The moment the troupe finished the five-part overture (bashraf), the singer (‘ālima) began “Wa-al-ladhī askara min ‘irf al-lama” (“The sweetness of your lips intoxicates me”). The troupe (jawqa)joined her enthusiastically. The most movingly beautiful part of this song was the harmony between two voices: the blind musician’s gruff, expansive one and Zannūba al-‘awwāda (the lutanist)’s delicate, childlike one. Al-Sayyid Aḥmad was deeply touched. He quickly drained his glass to join in the chorus (tawshīḥ). In his haste to start singing he forgot to clear his throat and at first sounded choked. Others in the group soon plucked up their courage and followed his example. Soon everyone in the room was part of the troupe singing as though with one voice.
When that piece was finished, al-Sayyid Aḥmad expected to hear some instrumental solos and vocal improvisation (taqsīm and layālī) as usual, but Zubayda (the ‘ālima) capped the ending with one of her resounding laughs to demonstrate her pleasure and amazement. She began to congratulate the new members of the troupe (jawqa) jokingly and asked them what [dawr] they would like to hear. Al-Sayyid Aḥmad was secretly distressed and momentarily depressed, since his passion for singing was intense. Few of those around him noticed anything. Then he realized that Zubayda, like most others of her profession (‘ālima), including the famous Bamba Kashshar herself, was not capable of doing solo improvisations (taqsīm and layālī). He hoped she would pick a light ditty (ṭaqṭūqa) of the kind sung to the ladies at a wedding party. He would prefer that to having her attempt a virtuoso piece [dawr] and fail to get it right. He tried to spare his ears the suffering he anticipated by suggesting an easy song suitable for the (Sitt’s) lady’s voice. He asked, “What would you all think of “My sparrow, Mother?” (“ ‘Aṣfūrī yammā ‘aṣfūrī”)
He looked at her suggestively, trying to arouse in her an interest in this ditty (ṭaqṭūqa) with which she had crowned their conversation a few days before in the reception room. A voice from the far end of the hall cried out sarcastically, “It would be better to ask your mother for that one”.
The suggestion was quickly lost in the outburst of guffaws that spoiled his plan for him. Before he could try again, one group requested “O Muslims, O People of God” (“Yā muslimīn yā ahl al-Lāh”), and another wanted “Get well, my heart” (“Salāmtak yā albī”).
Zubayda was wary about favoring one bunch over the other and announced she would sing for them “I’m an accomplice against myself” (“ ‘Ala rūḥī anā el-gānī”).
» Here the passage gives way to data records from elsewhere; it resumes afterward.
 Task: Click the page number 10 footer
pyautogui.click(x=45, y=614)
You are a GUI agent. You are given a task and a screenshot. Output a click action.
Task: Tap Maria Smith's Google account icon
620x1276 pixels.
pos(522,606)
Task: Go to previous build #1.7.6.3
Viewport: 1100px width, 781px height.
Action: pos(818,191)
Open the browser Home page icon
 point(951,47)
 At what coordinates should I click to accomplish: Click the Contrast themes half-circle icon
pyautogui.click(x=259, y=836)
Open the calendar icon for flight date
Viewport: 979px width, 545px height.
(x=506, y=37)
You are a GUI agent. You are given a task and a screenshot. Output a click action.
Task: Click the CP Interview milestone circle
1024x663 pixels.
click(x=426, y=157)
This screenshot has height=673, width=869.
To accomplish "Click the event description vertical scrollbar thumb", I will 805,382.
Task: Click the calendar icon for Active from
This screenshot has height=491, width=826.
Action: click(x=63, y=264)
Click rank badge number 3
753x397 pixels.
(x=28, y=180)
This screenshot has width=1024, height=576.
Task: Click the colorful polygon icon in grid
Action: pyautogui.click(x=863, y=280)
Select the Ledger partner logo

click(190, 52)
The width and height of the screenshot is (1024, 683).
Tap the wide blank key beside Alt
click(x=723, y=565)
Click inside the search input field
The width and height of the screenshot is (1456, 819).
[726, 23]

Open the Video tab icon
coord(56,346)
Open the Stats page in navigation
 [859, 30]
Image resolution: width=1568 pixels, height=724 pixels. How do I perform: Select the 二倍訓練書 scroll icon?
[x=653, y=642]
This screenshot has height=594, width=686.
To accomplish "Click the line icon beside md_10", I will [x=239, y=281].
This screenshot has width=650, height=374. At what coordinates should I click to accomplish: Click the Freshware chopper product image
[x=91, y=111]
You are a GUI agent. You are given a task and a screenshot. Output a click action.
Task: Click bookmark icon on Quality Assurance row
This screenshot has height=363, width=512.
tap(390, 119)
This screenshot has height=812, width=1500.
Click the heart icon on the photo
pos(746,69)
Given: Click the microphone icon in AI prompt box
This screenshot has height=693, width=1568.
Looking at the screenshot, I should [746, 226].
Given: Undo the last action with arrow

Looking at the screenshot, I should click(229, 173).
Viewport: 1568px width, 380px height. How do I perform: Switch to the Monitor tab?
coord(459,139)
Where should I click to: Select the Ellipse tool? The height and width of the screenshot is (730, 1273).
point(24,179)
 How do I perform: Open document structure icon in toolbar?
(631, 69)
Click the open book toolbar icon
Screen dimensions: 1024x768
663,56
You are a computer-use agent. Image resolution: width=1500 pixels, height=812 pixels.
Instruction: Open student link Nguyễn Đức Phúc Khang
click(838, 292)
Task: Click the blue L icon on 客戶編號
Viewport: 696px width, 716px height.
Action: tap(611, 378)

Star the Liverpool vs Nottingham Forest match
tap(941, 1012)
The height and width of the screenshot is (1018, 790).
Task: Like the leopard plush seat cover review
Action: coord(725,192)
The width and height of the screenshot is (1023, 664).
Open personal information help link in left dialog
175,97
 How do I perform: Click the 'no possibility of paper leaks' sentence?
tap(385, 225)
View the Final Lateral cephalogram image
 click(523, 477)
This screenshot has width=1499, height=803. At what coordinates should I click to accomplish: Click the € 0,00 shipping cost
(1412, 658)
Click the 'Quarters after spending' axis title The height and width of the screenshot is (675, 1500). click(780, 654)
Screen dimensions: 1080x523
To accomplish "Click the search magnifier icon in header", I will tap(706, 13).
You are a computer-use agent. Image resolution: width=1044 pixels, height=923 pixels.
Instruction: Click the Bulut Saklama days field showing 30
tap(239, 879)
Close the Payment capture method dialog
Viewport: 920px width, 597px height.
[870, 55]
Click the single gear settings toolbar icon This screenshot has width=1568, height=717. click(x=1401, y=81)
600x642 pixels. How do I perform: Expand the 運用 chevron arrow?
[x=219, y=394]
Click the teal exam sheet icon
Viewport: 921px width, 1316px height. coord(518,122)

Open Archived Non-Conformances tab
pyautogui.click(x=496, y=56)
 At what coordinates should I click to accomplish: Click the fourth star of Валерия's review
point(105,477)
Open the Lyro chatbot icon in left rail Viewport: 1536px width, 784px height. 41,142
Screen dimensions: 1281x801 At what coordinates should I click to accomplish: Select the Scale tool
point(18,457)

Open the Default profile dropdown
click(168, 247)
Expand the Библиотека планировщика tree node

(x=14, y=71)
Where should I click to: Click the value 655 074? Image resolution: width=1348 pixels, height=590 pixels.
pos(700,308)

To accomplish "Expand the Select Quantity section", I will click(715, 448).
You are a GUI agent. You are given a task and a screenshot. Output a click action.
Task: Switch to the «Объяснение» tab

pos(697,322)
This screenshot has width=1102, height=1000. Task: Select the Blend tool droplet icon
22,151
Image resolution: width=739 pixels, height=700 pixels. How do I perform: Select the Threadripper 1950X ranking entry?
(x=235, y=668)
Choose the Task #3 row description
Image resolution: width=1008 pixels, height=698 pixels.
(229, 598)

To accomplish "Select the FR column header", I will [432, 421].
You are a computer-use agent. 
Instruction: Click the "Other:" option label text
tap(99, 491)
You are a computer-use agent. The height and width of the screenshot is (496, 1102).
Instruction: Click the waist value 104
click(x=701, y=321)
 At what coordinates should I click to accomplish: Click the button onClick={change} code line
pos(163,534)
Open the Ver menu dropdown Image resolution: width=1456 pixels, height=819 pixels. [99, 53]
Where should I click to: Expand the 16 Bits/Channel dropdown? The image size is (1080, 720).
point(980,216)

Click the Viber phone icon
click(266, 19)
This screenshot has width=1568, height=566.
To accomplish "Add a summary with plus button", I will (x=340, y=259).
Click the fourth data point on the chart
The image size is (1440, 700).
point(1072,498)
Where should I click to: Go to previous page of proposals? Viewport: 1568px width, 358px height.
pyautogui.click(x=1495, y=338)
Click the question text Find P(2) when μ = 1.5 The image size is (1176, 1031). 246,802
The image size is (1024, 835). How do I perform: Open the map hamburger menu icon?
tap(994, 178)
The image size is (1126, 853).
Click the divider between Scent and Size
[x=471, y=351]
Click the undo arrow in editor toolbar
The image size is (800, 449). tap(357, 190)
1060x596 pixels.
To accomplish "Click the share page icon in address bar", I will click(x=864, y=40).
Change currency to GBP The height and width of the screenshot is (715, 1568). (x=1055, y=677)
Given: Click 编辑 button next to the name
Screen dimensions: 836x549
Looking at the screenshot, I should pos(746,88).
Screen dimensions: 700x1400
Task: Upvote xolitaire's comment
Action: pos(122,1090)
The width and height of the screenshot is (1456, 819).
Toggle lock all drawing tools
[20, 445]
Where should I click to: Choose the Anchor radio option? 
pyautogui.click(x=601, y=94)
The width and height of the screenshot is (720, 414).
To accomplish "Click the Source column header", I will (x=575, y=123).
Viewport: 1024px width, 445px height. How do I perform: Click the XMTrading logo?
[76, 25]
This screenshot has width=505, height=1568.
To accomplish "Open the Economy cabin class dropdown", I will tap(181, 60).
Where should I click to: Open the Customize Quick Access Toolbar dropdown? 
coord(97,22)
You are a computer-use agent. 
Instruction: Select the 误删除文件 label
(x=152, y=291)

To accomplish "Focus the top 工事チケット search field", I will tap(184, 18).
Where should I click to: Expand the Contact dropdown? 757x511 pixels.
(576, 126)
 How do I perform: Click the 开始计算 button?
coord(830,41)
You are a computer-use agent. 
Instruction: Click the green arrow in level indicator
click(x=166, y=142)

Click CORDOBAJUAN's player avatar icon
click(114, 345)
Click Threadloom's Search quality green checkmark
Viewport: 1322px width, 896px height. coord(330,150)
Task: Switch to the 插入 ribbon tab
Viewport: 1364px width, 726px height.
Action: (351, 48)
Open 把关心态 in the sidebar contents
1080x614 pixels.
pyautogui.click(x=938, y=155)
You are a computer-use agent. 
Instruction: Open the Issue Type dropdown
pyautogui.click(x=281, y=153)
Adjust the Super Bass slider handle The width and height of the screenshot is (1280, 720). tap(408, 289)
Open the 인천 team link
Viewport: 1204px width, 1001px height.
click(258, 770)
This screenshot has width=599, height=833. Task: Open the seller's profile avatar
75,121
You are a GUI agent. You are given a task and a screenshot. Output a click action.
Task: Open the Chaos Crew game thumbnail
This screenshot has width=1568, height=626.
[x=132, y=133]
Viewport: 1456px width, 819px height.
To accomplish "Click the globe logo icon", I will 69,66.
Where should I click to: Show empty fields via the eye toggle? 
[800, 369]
Her announcement was warmly received. Al-Sayyid Aḥmad saw no alternative to resigning himself and seeking his pleasure in wine and dreams about his promising chances for the evening. His lips gleamed with a sincere smile that the gang of inebriates cheerfully perceived. He was touched by the woman’s desire to imitate the virtuosi in order to please her knowledgeable listeners, even though her actions were not totally free of the vanity common among singers.”
This was an excerpt from “Palace Walk” (“Bayn al-Qaṣrayn”), the first novel in Nagīb Maḥfūẓ’s famous “Cairo Trilogy”.
Welcome to a new episode of “Durūb al-Nagham”.
The overture of today’s episode about ‘ālima singing dawr was chosen by Prof. Frédéric Lagrange and narrated in his familiar voice.
This excerpt from Nagīb Maḥfūẓ’s “Palace Walk” is full of useful information and demonstrates Nagīb Maḥfūẓ’s vast knowledge of the early 20th century and the repertoire of the late 19th century.
If Sayyid Aḥmad ‘Abd al-Jawwād is an accurate portrayal of the early century listeners, then it seems that those put a clear demarcation line between the male repertoire and the female repertoire, and that any trespassing or attempt by women to sing virtuosi’s musical pieces –note the term “virtuosi” and its masculine implications– would be an illegal invasion into a domain they are not up to as he doubts their ability to perform these great dawr, these pearls of the Khedivial Music School, and considers them incapable of interpreting this type of music.
Other information includes the mention of the blind instrumentalist… why blind? … Because the members of the jawqa (female takht) could only be women. And if a female instrumentalist were absent and the jawqa lacked the qānūn, the ‘ūd, or any other instrument, then she would have to be replaced by another instrumentalist. If the latter were a man, then he had to be blind in order not to see the jawqafemale members while they were getting ready to sing, or in their daily routine.
And since most of the ‘ālima’s concerts took place in the “haremlik”, he was also not supposed to see the haremlik’s women.
Exactly. And then these women could not be present in the “haremlik” when the ‘ālima were there to perform. Moreover, one of the ‘ālima could also refuse to be seen by a man in such circumstances.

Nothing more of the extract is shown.